### ASSIGNMENT
Of all the lines in the entries below, give again exactly those starting at the line containing "NOUVEAUTÉS (1174, 75)" and ending at the line containing "[Facebook] (141, 2527)", both ends included, and no others.

Saved data entries
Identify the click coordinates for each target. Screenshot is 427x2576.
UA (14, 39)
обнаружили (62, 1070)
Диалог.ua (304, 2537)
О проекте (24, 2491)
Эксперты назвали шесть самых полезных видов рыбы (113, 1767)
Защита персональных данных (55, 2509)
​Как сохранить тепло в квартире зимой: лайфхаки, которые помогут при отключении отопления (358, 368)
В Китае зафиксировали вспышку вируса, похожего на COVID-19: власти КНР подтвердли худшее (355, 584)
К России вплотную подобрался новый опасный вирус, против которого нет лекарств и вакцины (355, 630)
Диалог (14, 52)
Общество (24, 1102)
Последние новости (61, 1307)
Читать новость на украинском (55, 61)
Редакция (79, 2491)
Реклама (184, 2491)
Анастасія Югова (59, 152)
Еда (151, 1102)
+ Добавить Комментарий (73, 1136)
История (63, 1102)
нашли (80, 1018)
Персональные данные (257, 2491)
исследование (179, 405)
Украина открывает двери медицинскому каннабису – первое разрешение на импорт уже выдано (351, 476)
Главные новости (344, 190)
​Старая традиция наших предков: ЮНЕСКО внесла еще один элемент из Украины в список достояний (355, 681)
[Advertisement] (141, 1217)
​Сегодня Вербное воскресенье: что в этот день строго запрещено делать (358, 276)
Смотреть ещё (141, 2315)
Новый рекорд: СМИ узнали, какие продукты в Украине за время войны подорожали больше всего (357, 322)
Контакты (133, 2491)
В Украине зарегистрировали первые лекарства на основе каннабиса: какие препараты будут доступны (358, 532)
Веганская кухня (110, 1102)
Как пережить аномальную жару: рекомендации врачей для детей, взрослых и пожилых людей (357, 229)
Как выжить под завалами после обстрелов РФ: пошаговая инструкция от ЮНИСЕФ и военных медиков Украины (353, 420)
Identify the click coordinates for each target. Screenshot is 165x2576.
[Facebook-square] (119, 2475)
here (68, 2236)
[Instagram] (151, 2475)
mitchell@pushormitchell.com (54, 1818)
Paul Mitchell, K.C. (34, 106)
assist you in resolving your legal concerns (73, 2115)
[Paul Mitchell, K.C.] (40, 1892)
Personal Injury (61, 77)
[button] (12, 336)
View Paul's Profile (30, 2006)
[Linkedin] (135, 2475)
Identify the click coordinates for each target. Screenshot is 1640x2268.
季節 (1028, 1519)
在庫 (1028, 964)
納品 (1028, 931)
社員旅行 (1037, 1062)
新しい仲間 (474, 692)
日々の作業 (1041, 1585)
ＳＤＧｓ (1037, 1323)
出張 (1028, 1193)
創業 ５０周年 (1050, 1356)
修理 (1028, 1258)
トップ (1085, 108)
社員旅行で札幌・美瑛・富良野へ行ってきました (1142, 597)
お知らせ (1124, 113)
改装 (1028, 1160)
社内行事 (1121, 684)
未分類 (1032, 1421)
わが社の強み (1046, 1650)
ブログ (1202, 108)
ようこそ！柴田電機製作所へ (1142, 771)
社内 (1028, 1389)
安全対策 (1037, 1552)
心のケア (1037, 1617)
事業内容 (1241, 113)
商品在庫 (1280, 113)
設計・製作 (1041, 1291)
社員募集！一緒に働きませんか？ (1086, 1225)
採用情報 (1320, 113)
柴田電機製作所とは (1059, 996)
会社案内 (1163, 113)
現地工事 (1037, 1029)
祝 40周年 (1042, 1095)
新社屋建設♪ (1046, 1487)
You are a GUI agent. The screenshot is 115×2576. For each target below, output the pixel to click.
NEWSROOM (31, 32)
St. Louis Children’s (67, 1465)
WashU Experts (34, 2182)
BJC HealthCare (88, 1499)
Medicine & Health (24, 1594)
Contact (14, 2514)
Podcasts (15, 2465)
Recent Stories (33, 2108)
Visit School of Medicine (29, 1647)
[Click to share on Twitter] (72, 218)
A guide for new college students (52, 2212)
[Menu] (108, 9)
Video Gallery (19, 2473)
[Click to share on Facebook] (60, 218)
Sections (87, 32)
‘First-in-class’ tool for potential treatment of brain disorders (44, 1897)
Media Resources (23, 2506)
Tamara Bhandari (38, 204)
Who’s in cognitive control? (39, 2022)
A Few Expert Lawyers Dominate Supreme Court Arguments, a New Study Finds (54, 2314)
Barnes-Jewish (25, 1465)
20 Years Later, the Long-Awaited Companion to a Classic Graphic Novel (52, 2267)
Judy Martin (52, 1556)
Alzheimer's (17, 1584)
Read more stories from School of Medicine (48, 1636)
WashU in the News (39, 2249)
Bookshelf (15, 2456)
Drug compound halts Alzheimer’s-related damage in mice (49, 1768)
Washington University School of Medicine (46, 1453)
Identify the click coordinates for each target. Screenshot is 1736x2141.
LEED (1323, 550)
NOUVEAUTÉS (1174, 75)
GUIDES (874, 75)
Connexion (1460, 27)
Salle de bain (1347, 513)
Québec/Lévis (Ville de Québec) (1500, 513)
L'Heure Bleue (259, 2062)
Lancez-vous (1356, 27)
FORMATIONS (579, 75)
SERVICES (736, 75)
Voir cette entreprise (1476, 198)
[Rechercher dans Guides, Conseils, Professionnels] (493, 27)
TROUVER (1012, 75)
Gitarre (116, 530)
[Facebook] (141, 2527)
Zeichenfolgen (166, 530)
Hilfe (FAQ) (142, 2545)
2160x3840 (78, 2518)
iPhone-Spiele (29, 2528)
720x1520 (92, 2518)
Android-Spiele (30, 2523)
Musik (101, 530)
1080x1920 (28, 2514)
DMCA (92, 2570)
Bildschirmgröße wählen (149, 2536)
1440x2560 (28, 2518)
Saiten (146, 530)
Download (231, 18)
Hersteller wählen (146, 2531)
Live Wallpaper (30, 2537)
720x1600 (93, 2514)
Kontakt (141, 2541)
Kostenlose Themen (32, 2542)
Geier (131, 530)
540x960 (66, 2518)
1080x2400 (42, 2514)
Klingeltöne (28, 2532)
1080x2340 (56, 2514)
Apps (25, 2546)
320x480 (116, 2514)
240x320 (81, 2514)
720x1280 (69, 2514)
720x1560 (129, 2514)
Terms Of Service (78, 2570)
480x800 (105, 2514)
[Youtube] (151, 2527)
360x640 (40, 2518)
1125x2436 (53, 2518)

### RESULT FOR THIS EXERCISE
NOUVEAUTÉS (1174, 75)
GUIDES (874, 75)
Connexion (1460, 27)
Salle de bain (1347, 513)
Québec/Lévis (Ville de Québec) (1500, 513)
L'Heure Bleue (259, 2062)
Lancez-vous (1356, 27)
FORMATIONS (579, 75)
SERVICES (736, 75)
Voir cette entreprise (1476, 198)
[Rechercher dans Guides, Conseils, Professionnels] (493, 27)
TROUVER (1012, 75)
Gitarre (116, 530)
[Facebook] (141, 2527)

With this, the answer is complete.